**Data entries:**
* * *
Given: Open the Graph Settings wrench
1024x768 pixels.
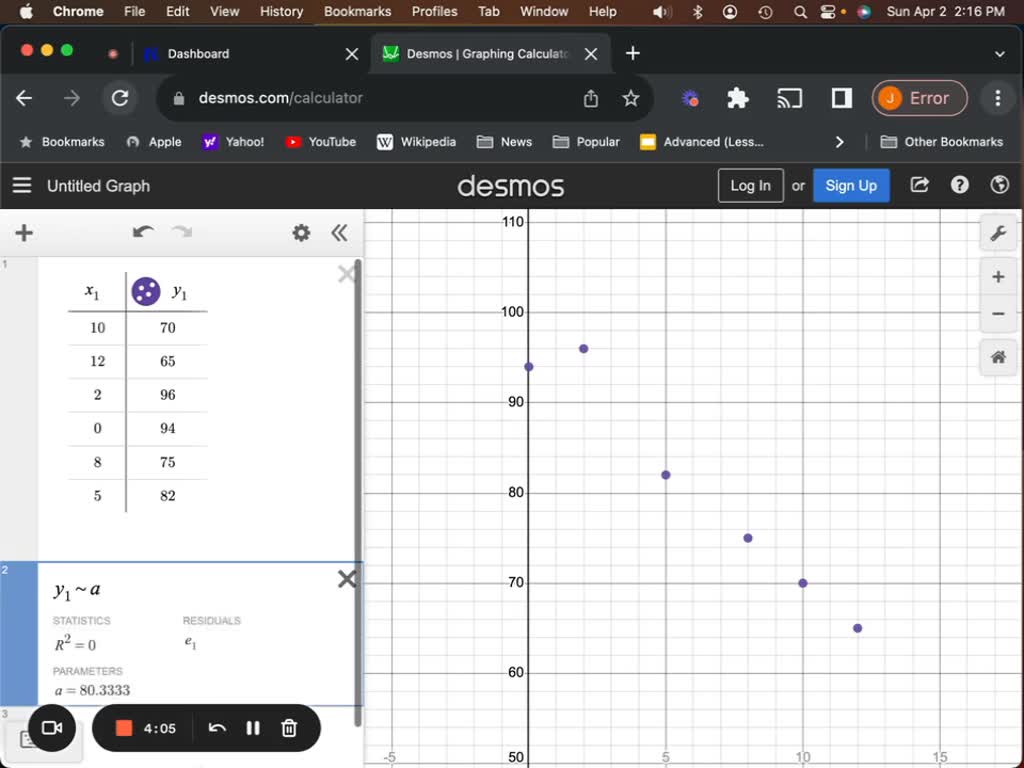Looking at the screenshot, I should coord(997,234).
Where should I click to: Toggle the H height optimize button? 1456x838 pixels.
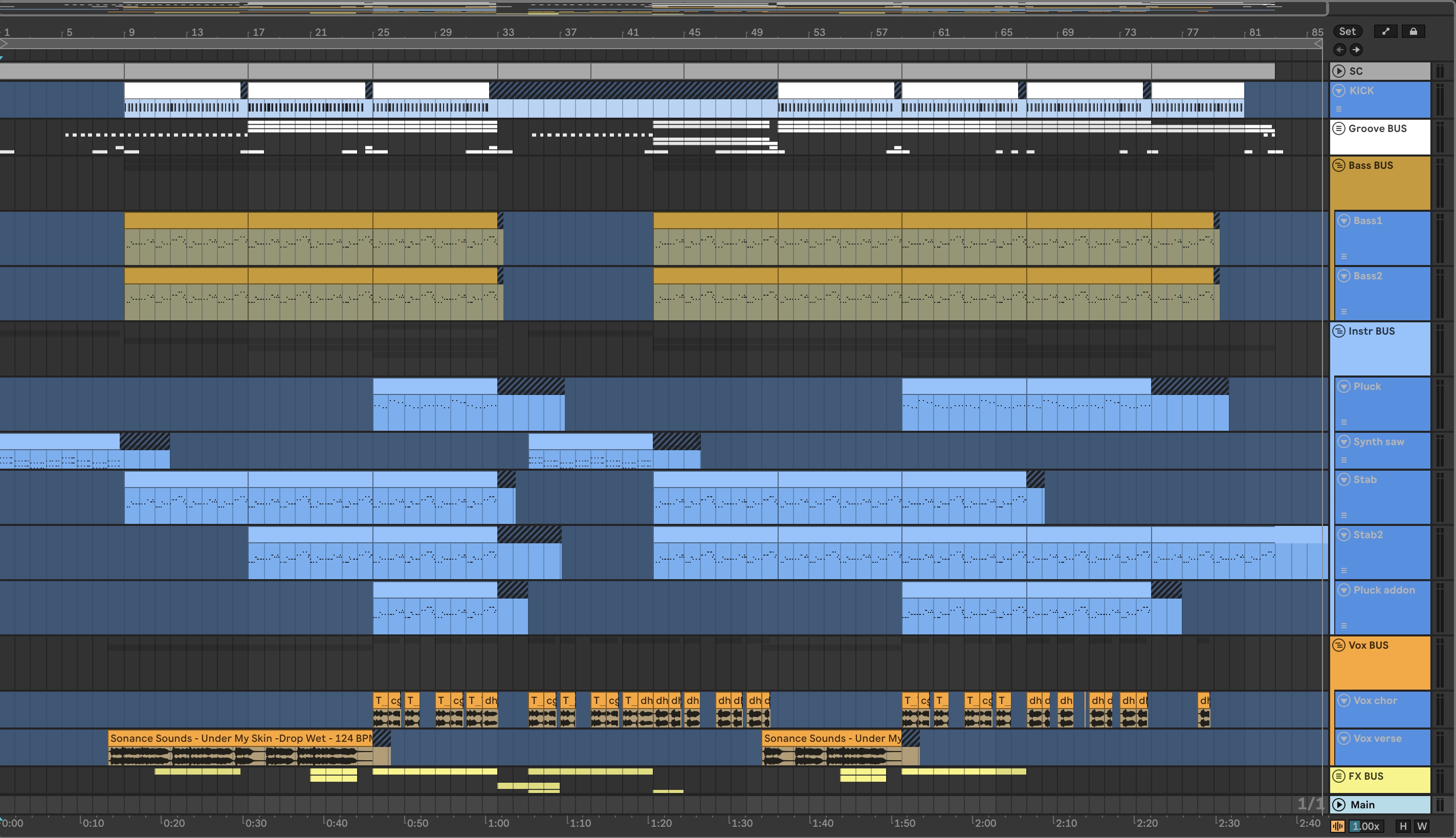point(1403,827)
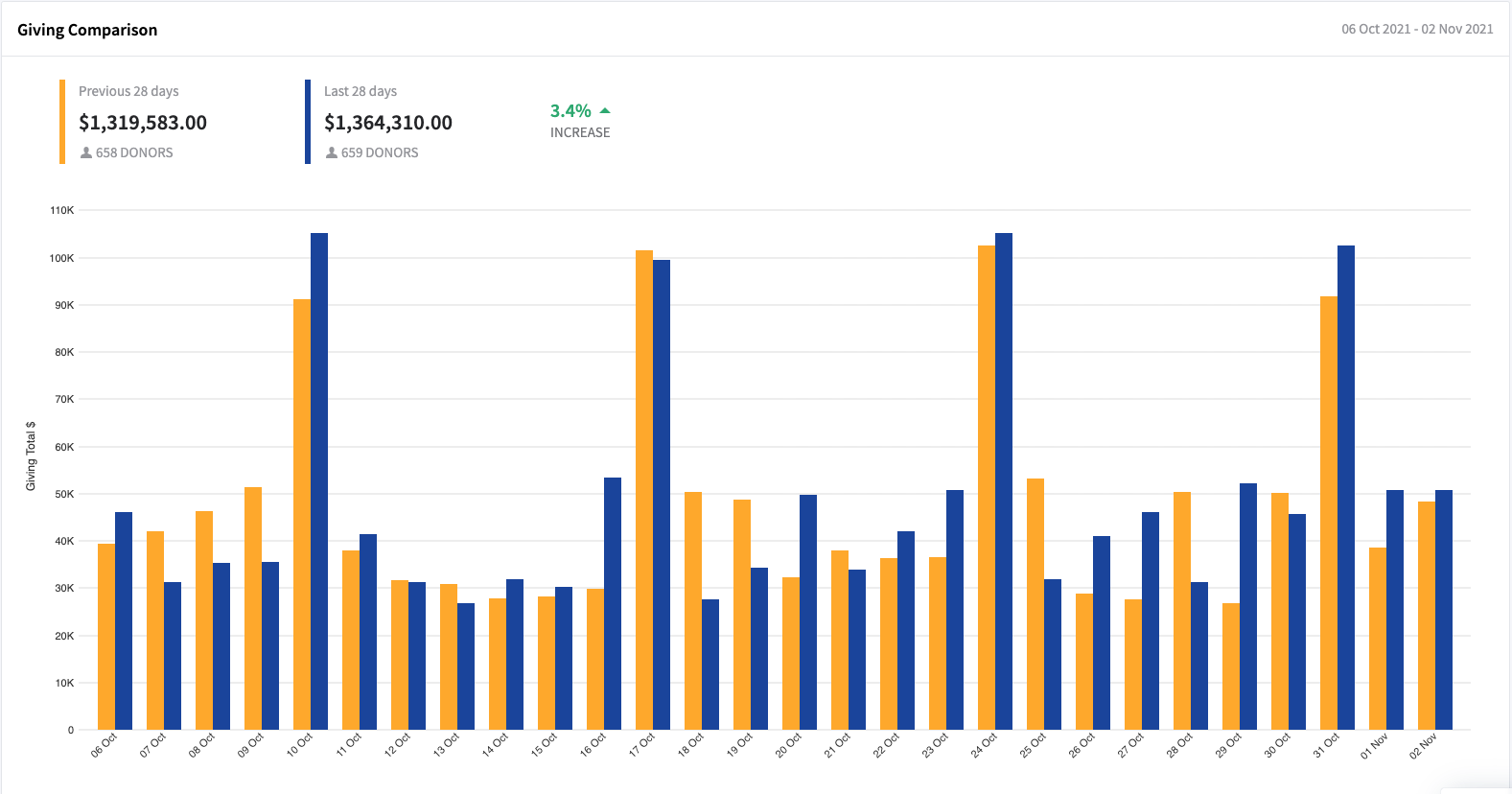Click the donor icon beside 659 DONORS

click(332, 152)
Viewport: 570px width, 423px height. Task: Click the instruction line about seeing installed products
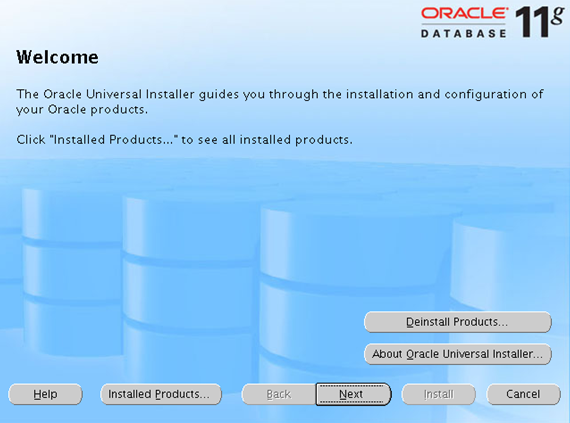pos(184,140)
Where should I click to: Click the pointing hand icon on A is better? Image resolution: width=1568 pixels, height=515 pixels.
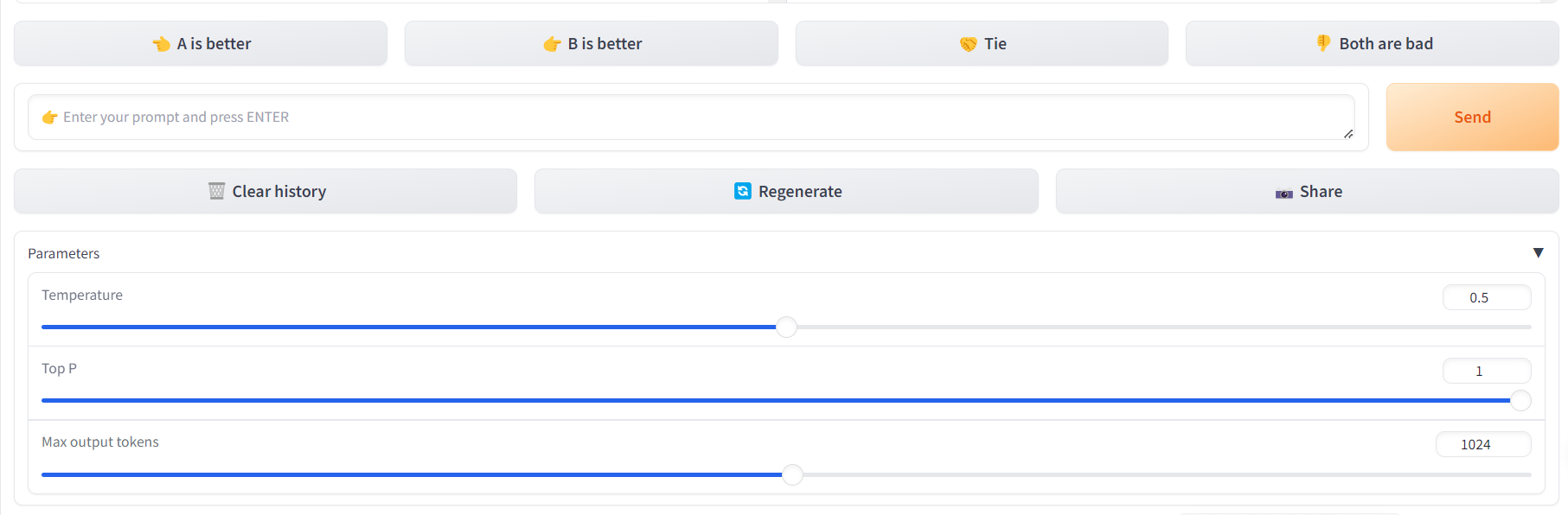(161, 44)
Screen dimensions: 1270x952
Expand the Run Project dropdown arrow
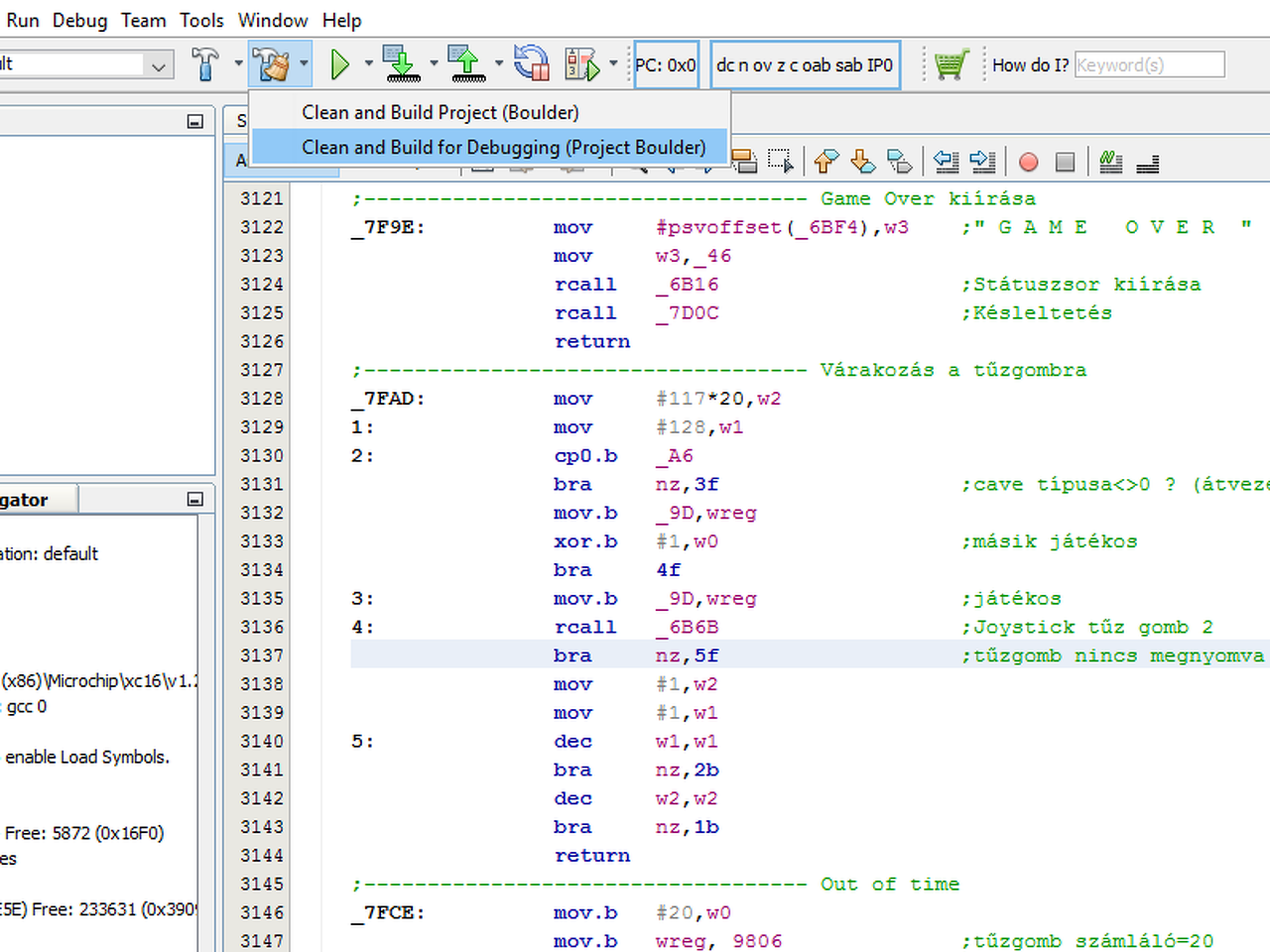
* * *
**Task to carry out:**
Please print every item above verbatim, without the pictures.

**Output of the task:**
Given: Open the Graph Settings wrench
1024x768 pixels.
Looking at the screenshot, I should coord(997,234).
Where should I click to: Toggle the H height optimize button? 1456x838 pixels.
point(1403,827)
Click the donor icon beside 659 DONORS

click(332, 152)
Viewport: 570px width, 423px height. Task: Click the instruction line about seeing installed products
pos(184,140)
Where should I click to: Click the pointing hand icon on A is better? Image resolution: width=1568 pixels, height=515 pixels.
(161, 44)
Screen dimensions: 1270x952
Expand the Run Project dropdown arrow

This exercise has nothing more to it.